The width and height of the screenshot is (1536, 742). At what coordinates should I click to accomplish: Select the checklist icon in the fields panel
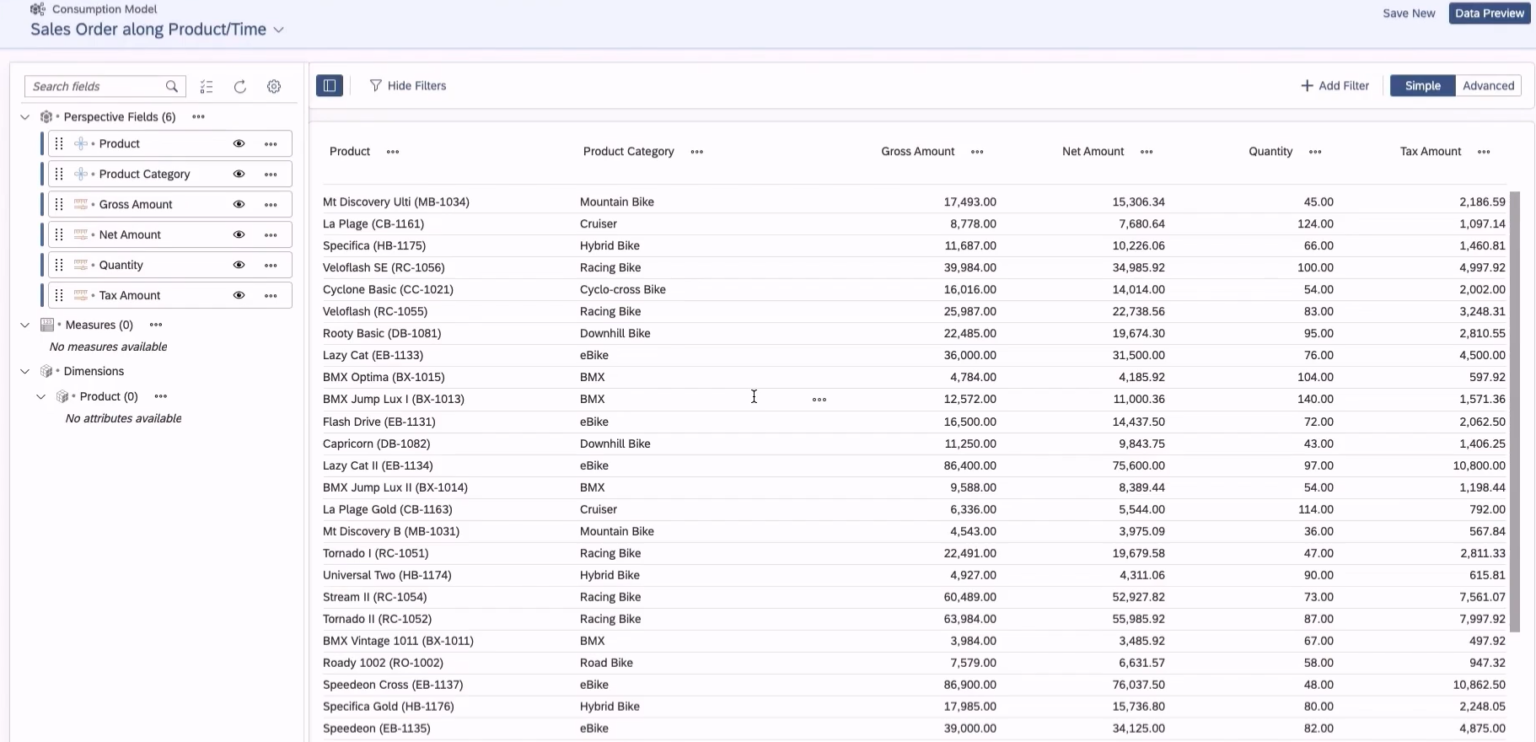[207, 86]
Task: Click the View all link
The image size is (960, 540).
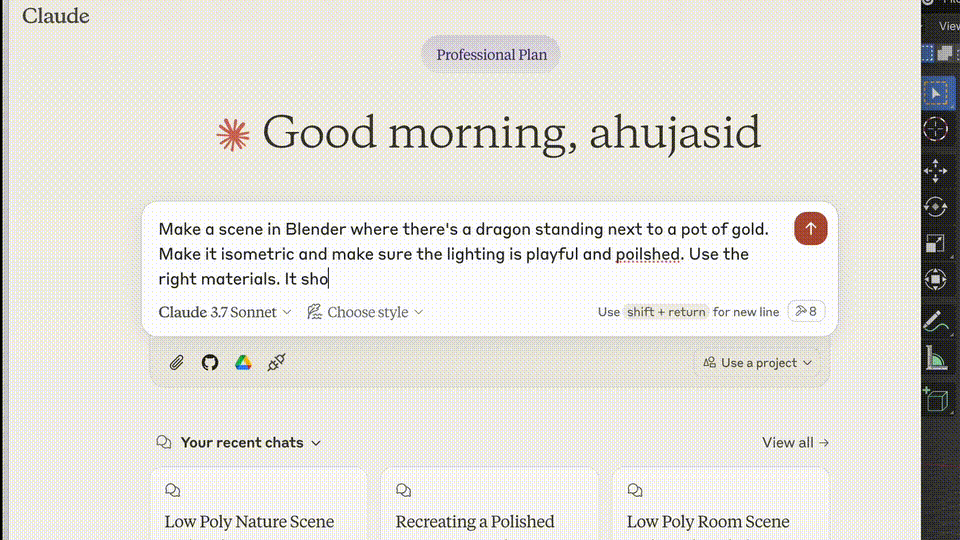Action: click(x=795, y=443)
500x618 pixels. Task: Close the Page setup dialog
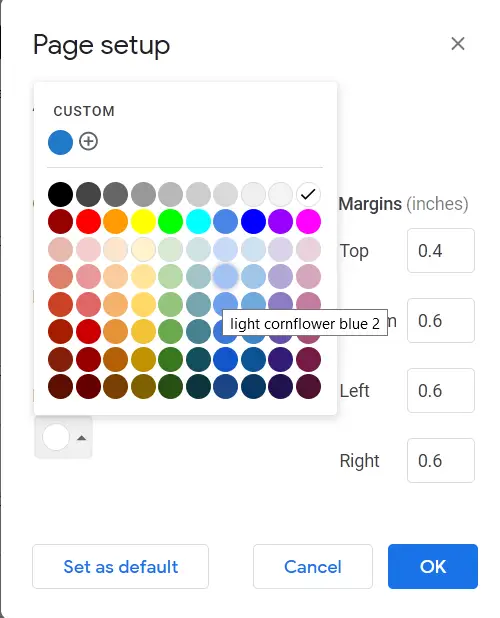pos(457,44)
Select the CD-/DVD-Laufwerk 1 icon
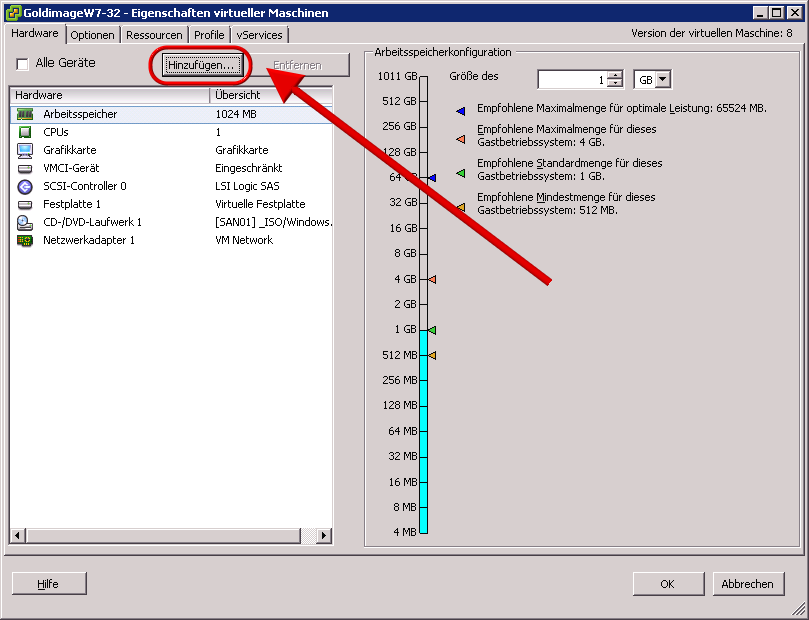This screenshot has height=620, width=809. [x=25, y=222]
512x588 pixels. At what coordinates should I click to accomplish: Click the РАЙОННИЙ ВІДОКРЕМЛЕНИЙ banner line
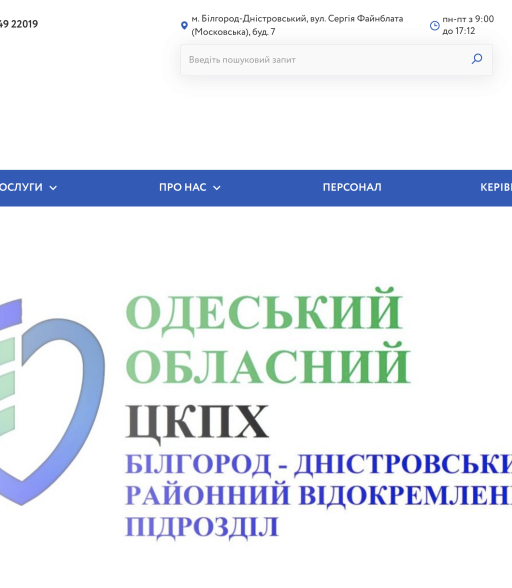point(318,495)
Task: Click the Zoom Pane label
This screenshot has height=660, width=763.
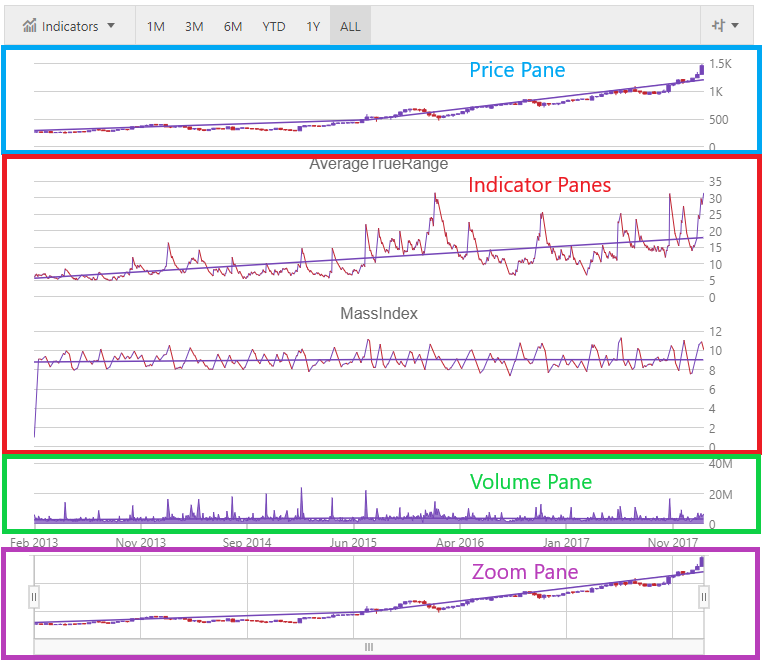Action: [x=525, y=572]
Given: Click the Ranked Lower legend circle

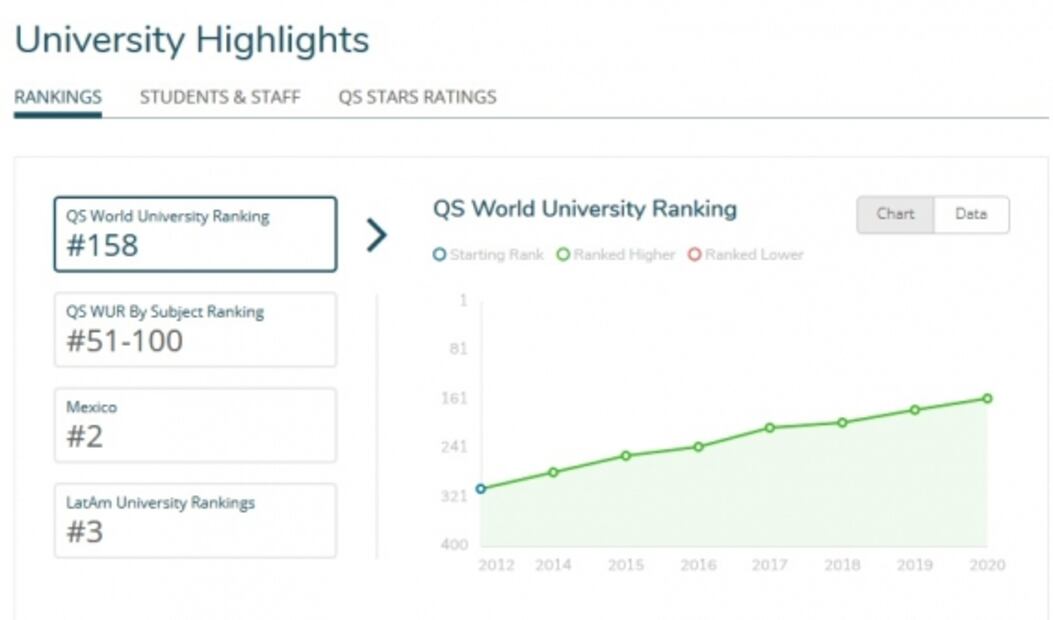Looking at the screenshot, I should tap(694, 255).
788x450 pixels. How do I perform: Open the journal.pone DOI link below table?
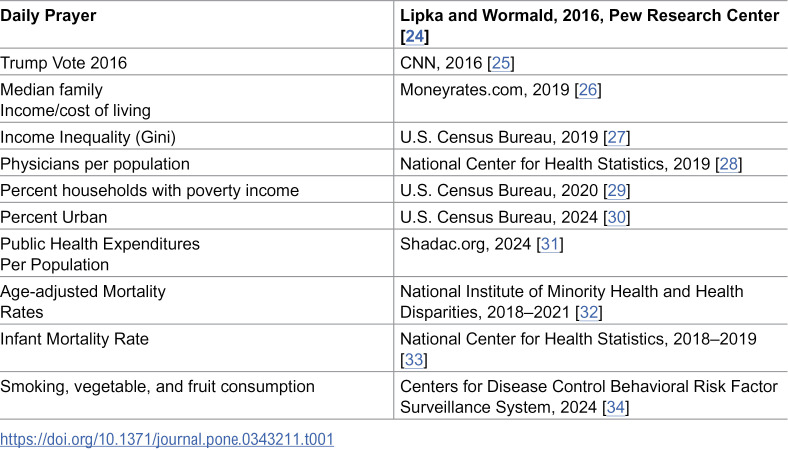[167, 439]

Problem »
Transcribe the listing in full. Leave the pictures out.

Finished task »
The width and height of the screenshot is (1536, 742). At what coordinates should I click to accomplish: Select the checklist icon in the fields panel
[207, 86]
Task: Click the View all link
The image size is (960, 540).
Action: click(x=795, y=443)
500x618 pixels. Task: Close the Page setup dialog
pos(457,44)
Select the CD-/DVD-Laufwerk 1 icon
This screenshot has height=620, width=809. [x=25, y=222]
512x588 pixels. At what coordinates should I click to accomplish: Click the РАЙОННИЙ ВІДОКРЕМЛЕНИЙ banner line
point(318,495)
Task: Click the Zoom Pane label
This screenshot has height=660, width=763.
Action: [x=525, y=572]
Given: Click the Ranked Lower legend circle

Looking at the screenshot, I should tap(694, 255).
788x450 pixels. How do I perform: Open the journal.pone DOI link below table?
[167, 439]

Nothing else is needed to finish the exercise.